AOC and BOD are diameters of a circle, centre O. Prove that triangle ABD and triangle DCA are congruent by RHS
Answers
Step-by-step explanation:
Given,
BAD and ADC are right angles[angles in semicircle is 90]
AD is common to both triangles.
=> ∠BAD = ∠CDA[angles in semicircle is 90°]
=> ∠ABO = ∠DCA[angles in same segment are equal]
∴ ΔABD and ΔDCA are congruent. ----- ASA
(or)
BD = CA[diameters of the circle]
=> ∠BAD = ∠CDA[angles in semicircle is 90°]
AD is common to both triangles.
ΔABD and ΔDCA are congruent triangles. ----- RHS
(or)
BD = CA[diameter of circle]
AD is common.
=> ∠ADB = ∠CAD[base angles of an isosceles triangle are equal]

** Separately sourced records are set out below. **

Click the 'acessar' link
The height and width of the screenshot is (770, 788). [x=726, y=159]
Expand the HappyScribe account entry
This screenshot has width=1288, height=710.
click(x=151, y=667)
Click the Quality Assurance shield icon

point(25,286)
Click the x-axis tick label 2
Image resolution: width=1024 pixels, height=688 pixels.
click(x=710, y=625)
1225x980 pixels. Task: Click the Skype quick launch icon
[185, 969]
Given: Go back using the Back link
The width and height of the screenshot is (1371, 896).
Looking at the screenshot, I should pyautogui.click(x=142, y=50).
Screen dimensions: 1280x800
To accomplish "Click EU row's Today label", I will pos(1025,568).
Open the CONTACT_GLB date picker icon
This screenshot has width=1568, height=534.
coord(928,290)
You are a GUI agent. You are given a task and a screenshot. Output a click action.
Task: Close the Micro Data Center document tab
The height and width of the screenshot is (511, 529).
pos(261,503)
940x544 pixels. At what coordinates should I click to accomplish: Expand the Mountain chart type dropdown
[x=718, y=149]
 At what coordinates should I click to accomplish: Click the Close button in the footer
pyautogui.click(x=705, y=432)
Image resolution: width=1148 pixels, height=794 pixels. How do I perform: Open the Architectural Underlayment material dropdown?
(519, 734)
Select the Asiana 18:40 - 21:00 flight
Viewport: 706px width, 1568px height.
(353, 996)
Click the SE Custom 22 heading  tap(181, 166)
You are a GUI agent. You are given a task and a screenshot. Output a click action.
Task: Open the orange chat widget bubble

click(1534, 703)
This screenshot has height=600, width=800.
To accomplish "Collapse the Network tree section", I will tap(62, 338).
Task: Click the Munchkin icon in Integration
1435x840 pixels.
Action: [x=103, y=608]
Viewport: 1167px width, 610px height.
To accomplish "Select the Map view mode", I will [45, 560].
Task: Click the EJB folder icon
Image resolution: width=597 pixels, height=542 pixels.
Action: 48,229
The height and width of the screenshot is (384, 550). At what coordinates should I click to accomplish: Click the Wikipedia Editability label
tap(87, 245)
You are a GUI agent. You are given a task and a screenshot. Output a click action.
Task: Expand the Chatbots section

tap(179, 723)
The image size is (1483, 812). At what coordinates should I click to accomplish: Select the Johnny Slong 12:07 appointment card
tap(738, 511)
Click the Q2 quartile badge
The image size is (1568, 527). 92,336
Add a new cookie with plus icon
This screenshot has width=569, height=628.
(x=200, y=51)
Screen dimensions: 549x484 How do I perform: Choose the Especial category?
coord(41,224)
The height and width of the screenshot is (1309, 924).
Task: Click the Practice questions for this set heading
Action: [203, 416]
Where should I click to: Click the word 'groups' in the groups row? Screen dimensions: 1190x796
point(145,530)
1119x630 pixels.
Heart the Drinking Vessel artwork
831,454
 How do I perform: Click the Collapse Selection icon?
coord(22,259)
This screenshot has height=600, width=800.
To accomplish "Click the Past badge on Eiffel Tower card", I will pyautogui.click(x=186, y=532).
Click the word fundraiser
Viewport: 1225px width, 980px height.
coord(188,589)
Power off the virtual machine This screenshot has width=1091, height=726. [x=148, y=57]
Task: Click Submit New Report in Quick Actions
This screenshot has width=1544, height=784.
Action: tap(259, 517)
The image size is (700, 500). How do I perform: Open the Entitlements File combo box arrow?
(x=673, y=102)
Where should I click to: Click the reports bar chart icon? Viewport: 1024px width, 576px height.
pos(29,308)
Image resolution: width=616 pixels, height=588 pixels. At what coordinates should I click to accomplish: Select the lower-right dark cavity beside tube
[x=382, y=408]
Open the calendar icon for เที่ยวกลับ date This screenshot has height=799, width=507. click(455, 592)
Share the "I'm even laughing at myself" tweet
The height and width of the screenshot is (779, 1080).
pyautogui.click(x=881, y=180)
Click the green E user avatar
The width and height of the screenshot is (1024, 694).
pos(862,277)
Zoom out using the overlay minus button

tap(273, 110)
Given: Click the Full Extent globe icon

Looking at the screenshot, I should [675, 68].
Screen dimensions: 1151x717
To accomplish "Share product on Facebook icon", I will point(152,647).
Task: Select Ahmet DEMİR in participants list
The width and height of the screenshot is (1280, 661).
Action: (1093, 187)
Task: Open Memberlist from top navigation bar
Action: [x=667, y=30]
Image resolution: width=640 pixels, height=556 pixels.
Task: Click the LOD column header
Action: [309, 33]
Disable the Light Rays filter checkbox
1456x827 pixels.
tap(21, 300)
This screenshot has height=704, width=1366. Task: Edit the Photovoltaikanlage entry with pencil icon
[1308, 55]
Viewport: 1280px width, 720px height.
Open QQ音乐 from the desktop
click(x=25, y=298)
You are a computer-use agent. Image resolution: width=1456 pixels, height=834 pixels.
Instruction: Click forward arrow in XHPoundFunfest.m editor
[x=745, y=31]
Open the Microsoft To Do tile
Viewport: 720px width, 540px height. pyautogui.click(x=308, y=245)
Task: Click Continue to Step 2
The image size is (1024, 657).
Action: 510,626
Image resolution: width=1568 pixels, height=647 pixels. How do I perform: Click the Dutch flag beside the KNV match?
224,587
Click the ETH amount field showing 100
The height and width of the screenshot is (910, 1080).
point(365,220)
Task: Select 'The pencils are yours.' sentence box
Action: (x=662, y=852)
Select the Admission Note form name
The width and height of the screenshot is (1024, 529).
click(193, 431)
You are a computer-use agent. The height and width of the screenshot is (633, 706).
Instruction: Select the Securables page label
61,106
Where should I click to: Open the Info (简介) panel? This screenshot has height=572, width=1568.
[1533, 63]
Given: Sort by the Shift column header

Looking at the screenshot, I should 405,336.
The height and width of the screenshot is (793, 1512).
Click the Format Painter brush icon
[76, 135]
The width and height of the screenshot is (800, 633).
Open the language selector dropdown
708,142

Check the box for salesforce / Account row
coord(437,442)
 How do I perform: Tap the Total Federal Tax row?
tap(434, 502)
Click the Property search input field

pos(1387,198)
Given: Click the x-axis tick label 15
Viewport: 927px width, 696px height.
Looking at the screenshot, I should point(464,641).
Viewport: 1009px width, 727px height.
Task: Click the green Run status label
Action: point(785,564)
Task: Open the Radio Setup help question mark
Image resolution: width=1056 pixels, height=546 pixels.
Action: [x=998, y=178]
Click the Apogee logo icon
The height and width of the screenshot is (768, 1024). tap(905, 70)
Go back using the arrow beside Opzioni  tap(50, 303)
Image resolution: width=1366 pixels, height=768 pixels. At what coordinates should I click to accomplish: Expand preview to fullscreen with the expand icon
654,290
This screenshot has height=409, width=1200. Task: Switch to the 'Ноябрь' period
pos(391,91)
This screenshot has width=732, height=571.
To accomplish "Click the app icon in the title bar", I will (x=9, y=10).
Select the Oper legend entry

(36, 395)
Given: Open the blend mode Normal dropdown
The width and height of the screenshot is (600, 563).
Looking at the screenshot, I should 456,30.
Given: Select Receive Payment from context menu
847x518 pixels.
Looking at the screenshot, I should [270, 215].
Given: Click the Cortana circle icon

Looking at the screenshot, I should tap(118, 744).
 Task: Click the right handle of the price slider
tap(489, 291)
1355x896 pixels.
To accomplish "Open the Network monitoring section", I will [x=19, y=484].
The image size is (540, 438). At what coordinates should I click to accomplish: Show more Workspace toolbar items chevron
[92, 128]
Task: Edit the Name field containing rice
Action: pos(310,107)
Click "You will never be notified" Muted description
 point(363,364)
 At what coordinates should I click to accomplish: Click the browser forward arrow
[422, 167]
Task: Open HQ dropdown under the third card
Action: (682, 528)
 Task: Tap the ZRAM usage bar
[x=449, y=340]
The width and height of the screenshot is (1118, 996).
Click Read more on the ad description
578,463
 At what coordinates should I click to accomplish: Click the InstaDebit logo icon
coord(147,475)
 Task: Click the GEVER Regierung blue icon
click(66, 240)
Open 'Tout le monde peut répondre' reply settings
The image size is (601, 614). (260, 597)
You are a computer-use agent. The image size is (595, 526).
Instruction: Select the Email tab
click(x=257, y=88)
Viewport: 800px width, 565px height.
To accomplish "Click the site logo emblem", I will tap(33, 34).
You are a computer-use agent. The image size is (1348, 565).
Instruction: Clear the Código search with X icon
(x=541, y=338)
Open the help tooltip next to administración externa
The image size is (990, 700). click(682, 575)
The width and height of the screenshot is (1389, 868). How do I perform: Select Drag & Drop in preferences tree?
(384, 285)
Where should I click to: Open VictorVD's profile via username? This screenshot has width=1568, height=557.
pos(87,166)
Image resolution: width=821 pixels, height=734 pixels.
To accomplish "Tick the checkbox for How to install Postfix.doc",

∴ ΔABD and ΔDCA are congruent triangles. ------ SAS
Hope it helps!
Given:
AOC and BOD are diameters of a circle and has center O.
To Find:
ΔABD and ΔDCA are congruent by RHS.
Solution:
It is given that AOC and BOD are diameters of a circle.
⇒ BD = CA [diameters of the circle]
⇒ ∠BAD = ∠CDA [angles in semicircle is 90°]
⇒ AD = AD [common in both the triangles]
⇒ ΔABD ≅ ΔDCA [using RHS congruence criteria]
Hence, proved ΔABD ≅ ΔDCA by RHS congruency criteria.